ウトウト眠ってしまって。

…ガハッ!!

朝、慌てて目を覚ます。

静か過ぎて、寝過ごした。

いつも輝は7時頃にはゴソゴソ下で、物音を立てていて、私はそれで起きてたから。

時計を見て、ビックリして悲鳴を上げた。

「キャーーッ!!嘘だろぉぉ!!」

8時過ぎてるし…。

とりあえず動揺しながら営業所へと欠勤の連絡を入れた。

仮病ってやつ。

慌てて着替えて、慌てて部屋を飛び出す。

何やってんのよ、私は!!

どうして、こういう時に呑気に寝坊なんてしちゃうんだろう?!

電車に息を切らしながら、乗り込んで新幹線の出ている駅まで行く。

時間がどんどん過ぎて。

気が付けば、9時を過ぎていた。

人混みを掻き分けながら、輝の姿を必死で探した。

静岡行き9時52分発、こだま…。

どうしよう…見つからない。

時間はもう、9時30分になる。

『衝動的でもいい』

銭湯で出会った女性の言葉を思い出して、操られるように新幹線の切符を買う。

『衝動的な自分が本当の自分で、必ず彼もそれを受け止めて衝動的に返してくれる』

私はその言葉を、信じたい。

輝を信じる。

自分の信念を貫くように、輝を愛していく事を貫く!

私は改札を通り抜けて、輝を探す!

私は無意識にスマホを取り出して、親に電話を掛けた。

輝を探しながら、決めた事…。

「もしもし、お母さん?…私ね、結婚したい人が居るの…。
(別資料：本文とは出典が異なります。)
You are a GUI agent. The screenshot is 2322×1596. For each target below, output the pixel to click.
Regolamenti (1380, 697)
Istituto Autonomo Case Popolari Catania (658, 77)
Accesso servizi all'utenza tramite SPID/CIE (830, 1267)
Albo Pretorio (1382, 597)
その人と静岡に行くから…勝手だけど、ごめん…また、連絡する…」

自分の信念の決意を誰かに報告して、気持ちを固めたくて。

時間を確認しながら、ホームを走りながら探した。

輝の乗る新幹線がホームに入って来て、気持ちがいっそ焦る。

ここからは、もう一瞬の判断で決めていくしかない。

先に新幹線に乗って、中で探そう。

と、乗り込む瞬間キヨスクから輝が慌てて出て来た。

そして新幹線に乗り込んだのが見えたのだ。

輝っ!!

車掌が笛を鳴らして合図を送るから、私はダッシュで輝の乗り込んだ車内へと飛び込んで、

「輝っ!!」

扉が締まり、大声で輝の背中にしがみついた。

輝はビクッと背中を揺らした。

「輝っ…輝っ…やっぱり輝と別れたくないし…輝が大好きだよっ…輝っ…」

ゆっくり振り返って、驚いた表情をされた。

「としこ?!…」

すぐに私を抱き締めて、

「なんで?!なんで、居るんだよ?!」

「追い掛けて来たからに決まってんでしょ!…キヨスクなんかで、時間潰してんだもん…フェイント掛けるなんて…ひどいよぉ…」

輝は笑わないで、グチャグチャな私を真っ直ぐに見つめていた。